In this regard, it is interesting to know what the Russian structures are doing in order to return the funds leaked from the Russian economy, obtained by certain individuals and legal entities, to put it mildly, not in the most transparent way. On this occasion, a few days ago, the Prosecutor General of the Russian Federation Yuri Chaika spoke in his interview Rossiyskaya Gazeta journalists, telling about how the process of asset recovery is going.
Yuri Chaika said that the Prosecutor General of the Russian Federation is taking a series of measures aimed at ensuring that finances return to the Russian economy. In particular, we are talking about submitting requests to different countries of the world and territorial associations (Cyprus, the Bahamas, France, Latvia, Ukraine, Serbia, and the United Kingdom), according to which Russia can recover a substantial amount of funds withdrawn by certain individuals.
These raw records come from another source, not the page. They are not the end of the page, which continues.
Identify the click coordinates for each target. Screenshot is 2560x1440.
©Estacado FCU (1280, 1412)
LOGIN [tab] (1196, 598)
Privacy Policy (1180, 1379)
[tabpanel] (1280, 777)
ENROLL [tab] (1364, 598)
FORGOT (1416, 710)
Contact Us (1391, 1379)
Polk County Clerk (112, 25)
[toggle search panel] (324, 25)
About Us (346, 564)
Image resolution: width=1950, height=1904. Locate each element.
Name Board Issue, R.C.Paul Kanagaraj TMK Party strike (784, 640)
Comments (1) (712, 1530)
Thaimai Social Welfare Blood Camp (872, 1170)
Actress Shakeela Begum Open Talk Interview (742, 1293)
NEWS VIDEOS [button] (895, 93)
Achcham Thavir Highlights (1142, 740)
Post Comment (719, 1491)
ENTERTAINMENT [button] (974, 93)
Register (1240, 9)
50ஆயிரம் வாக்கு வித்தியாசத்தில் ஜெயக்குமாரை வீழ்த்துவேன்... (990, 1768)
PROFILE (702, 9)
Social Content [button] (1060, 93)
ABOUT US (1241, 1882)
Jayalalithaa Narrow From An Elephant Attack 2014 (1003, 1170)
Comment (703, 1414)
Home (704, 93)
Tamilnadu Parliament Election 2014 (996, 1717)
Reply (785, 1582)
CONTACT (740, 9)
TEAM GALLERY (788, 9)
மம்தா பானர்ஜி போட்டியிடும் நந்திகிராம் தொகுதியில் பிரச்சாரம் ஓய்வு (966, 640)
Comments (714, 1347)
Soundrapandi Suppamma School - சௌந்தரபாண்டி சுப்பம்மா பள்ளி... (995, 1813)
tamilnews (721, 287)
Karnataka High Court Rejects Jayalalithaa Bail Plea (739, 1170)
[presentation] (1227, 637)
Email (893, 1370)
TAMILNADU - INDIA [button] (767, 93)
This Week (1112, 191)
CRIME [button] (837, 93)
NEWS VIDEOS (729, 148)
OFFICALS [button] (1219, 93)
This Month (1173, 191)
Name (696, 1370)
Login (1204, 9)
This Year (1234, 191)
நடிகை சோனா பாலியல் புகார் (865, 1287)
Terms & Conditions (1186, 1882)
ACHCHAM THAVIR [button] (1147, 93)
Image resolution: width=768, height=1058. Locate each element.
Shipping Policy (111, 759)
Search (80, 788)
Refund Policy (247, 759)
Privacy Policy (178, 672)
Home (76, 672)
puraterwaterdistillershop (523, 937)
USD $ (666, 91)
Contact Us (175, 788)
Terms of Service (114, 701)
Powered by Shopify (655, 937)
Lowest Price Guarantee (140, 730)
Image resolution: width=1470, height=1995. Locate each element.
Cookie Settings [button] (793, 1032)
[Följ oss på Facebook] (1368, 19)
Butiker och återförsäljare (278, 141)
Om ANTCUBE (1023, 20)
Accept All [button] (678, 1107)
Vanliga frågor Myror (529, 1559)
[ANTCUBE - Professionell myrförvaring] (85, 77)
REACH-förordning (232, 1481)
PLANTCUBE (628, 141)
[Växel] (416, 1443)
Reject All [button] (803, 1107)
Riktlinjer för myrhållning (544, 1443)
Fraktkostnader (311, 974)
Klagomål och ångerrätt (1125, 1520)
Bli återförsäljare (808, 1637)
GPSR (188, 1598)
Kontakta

In particular, we are talking about the assets of Ashot Egiazaryan (ex-deputy of the State Duma), Alexei Kuznetsov (ex-finance minister of the government of the Moscow region), Andrey Borodin (ex-head of the Bank of Moscow), Boris Berezovsky and other fairly well-known people.
According to Chaika, Ukraine immediately after a request from the Russian Prosecutor General’s Office seized Berezovsky’s property, as well as stakes in Ukrainian enterprises owned by the oligarch’s family (inherited by the family). Latvia has arrested Borodin’s elite housing, a case is being heard in a Serbian court arresting the arrest of all the same Berezovsky’s 8 companies. There are precedents for the return of funds that left Russia.
The main problem so far is that far from all countries are ready to sign agreements with Russia on joint work on the return of laundered money. Not all countries are willing to part with the fact that Russian embezzlers have withdrawn from the Russian economy, leading to quiet financial havens. If the borders of Russian contacts at the law enforcement level could be expanded, the return of capital obtained in Russia by criminal and semi-criminal means and taken abroad would be a technical matter.